SAN ANTONIO, TX—Women who underwent nipple-sparing mastectomy (NSM) and immediate breast reconstruction had better body image and sexual functioning compared with women who underwent SS-PM, although both groups had comparable levels of cancer-related distress and perception of breast cancer risk. These findings were presented in an education session at the San Antonio Breast Cancer Symposium.1
Preserving the nipple areola complex (NAC) in breast reconstruction after mastectomy has been shown to reduce the risk of local recurrence of disease, with or without localized radiation therapy. In addition, nipple-sparing mastectomies (NSMs) offer good cosmetic outcomes, can improve psychological outcomes for patients, and reduces the risk of local recurrence.
Postsurgical evaluation of the cosmetic results achieved with NSM demonstrate overall ratings of excellent to good from both patients and surgeons. Complications leading to revisions include NAC necrosis, severe radodystrophy, mild depigmentation, facing of the areola, and asymmetry and capsular contracture.
Psychological questionnaire was administered to 310 patients who underwent NSM and 143 patients who underwent NAC reconstruction (control group). Asked about satisfaction with the appearance of their nipple, 152 NSM respondents were more likely to respond quite a bit (35%), much (a little more than 25%), or very much (15%). Satisfaction with nipple sensitivity was low in both groups, but significantly higher in the control group (not at all: NSM, almost 40%; control, more than 60%). Difficulty looking at themselves naked or being seen naked by their partner were low in both groups as well (not at all: NSM, 50% and more than 40%, respectively; control, 40% and 35%, respectively). However, a significant number of respondents in both groups reported their feeling of mutilation as a little (NSM, more than 45%; control, almost 30%).
In 2013, 820 breast reconstruction after mastectomy were performed in patients with invasive carcinoma or in situ disease, 451 of which were NSMs. Subcutaneous mastectomy is a 50-year-old procedure, and advances in surgical technique allow for a more radical glandular removal in the retro areolar area, explained Jean-Yves Petit, of the Istituto Europeo di Oncologia (EIO). In the technique described by Petit, a layer of glandular tissue should be left beneath the NAC to avoid NAC necrosis; however, this has potential for risk of local recurrence.

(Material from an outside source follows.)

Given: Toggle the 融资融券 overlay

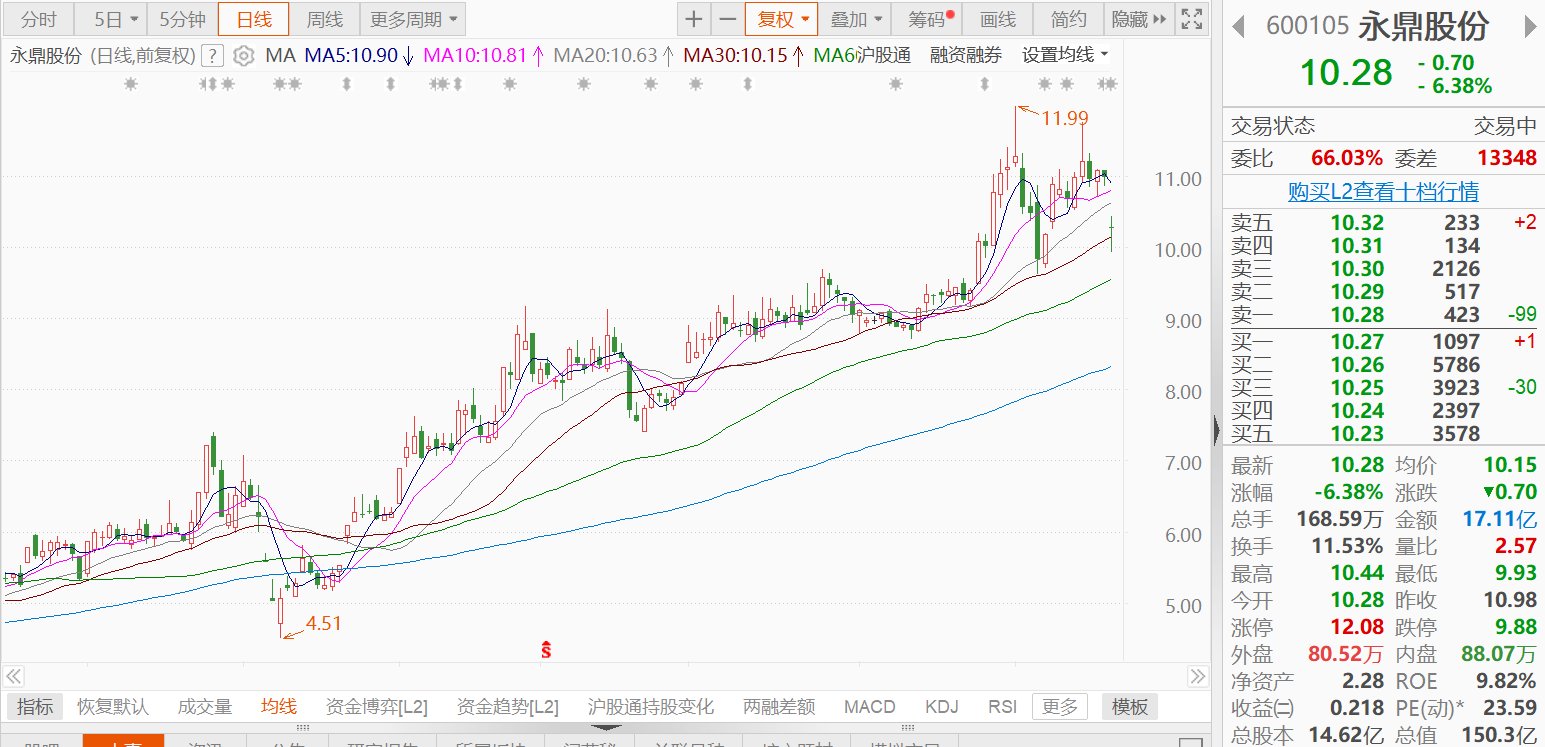Looking at the screenshot, I should [x=965, y=56].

Nipple core biopsy is obtained and immediate breast reconstruction with a prosthesis and a mesh commences. Significant risk factors associated with local recurrence in cases of invasive carcinomas include grade, over expression/amplification of HER2, and breast cancer molecular subtype luminal B. Risk factors in cases of intraepithelial neoplasia were age younger than 45 years, absence of estrogen receptors, grade, HER2 overexpression, and high Ki-67.4
Although several ducts originate from the base of the areola, most are concentrated in the axis of the nipple; therefore, a subtotal removal of the duct can be performed but the extent of duct resection in the nipple determines whether intraoperative radiotherapy is needed. ELIOT radiation technique (one shot at 45 Gy) on the remaining glandular tissue can be administered to complete the cancer treatment. At EIO, radiotherapy is administered to the NAC only in cases of nonradical cancer resection.
1. Petit JY. Nipple sparing mastectomy: technique, psychological indications and cancer safety. Oral presentation at: San Antonio Breast Cancer Symposium; December 8-12, 2015; San Antonio, TX.